I think people who think Hungarian makes code "hard to read" have never learned to read Hungarian notation. Heck, I think Greek is hard to read. But if you actually take the time to learn it, it makes code that much MORE readable. You know so much more about what a variable is by looking at it.

I still use hungarian -- in C code it's essential, in C++ code it's helpful, we even have a standardized hungarian notation for SQL here at Fog Creek and it's extremely helpful.

Joel Spolsky
Friday, March 21, 2003

still stick with Hungarian, since it works.

Prakash S
Friday, March 21, 2003

The problem with HN is that the type of a variable can change as the system evolves.

wParam is a case in point.  It isn't a WORD any more, is it?  False information is worse than no information...

Keith Weiner
Friday, March 21, 2003

Joel and others,

What is it about C code that makes HN especially helpful in making the code more readable?

Would code in Java or VB or C# (or any other language, for that matter) benefit from an HN-style coding convention?
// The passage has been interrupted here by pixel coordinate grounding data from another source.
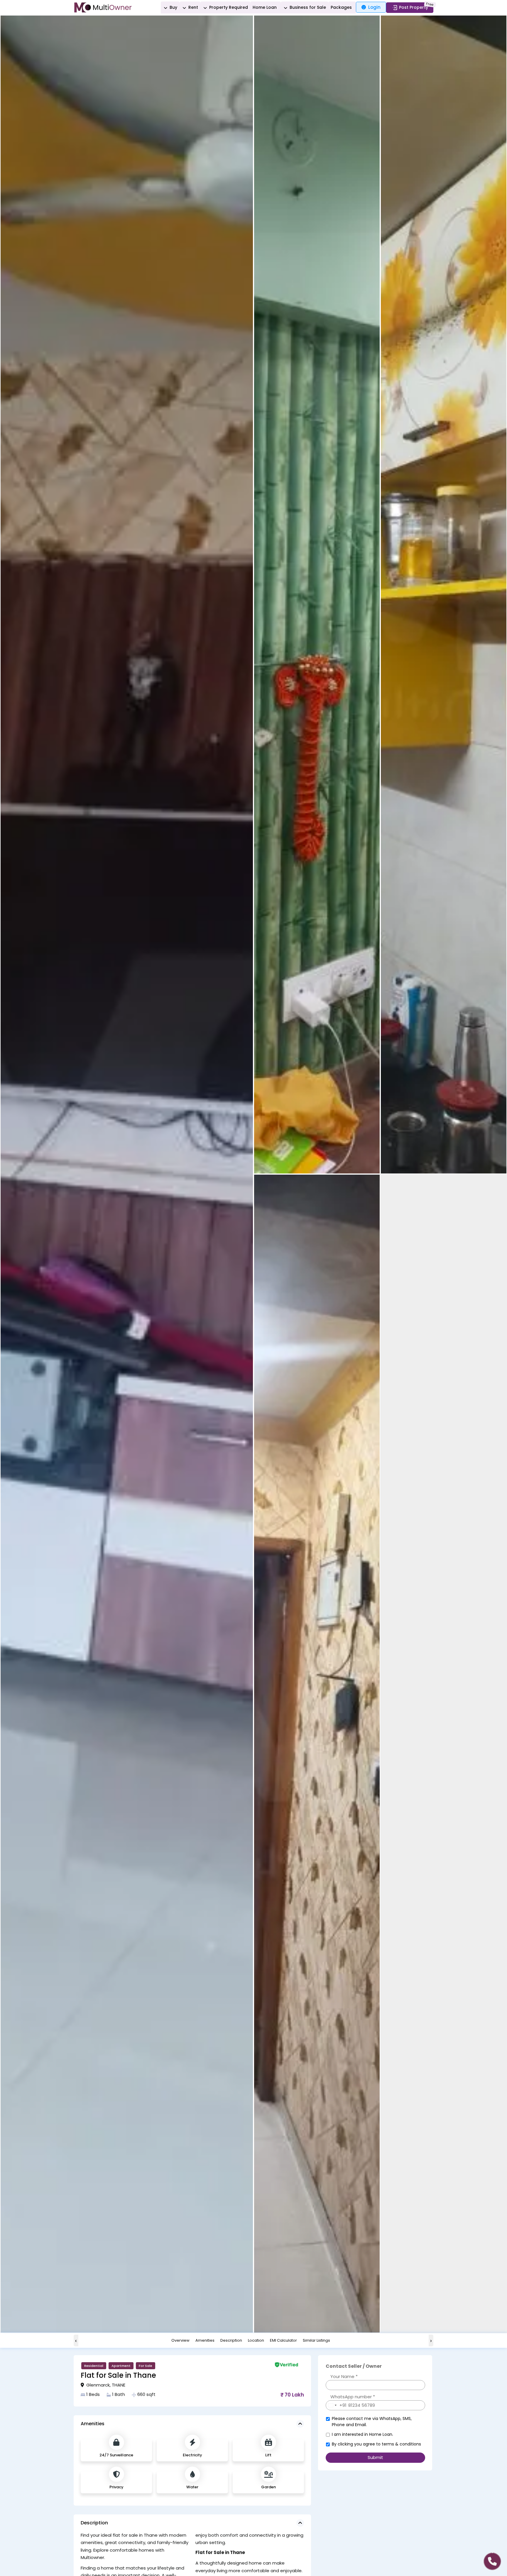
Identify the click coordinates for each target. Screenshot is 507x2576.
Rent (192, 7)
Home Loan (265, 7)
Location (256, 2340)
Or is there something peculiar about C/C++ that makes it more essential for you to have type information in your identifiers?

Also, why is it that HN is falling our of fashion so quickly if it helps so much?

(I really am curious.)

Benji Smith
Friday, March 21, 2003

I've grown to like hungarian notation, if only because associating variable type and scope information in a variable name makes code easier to read and understand. 

Furthermore, I've never found changing variable names along with variable types time consuming at all (just search and replace). 

I suppose it could be irritating if you have code where a global var whose name collides with that of class member or local vars, or some similar situation.  But that never really happens if you're using hungarian properly in the first place.   

I've never really understood why everyone hates hungarian so much or why they think it actually makes code harder to read.  Sounds like more of a cosmetic preference to me.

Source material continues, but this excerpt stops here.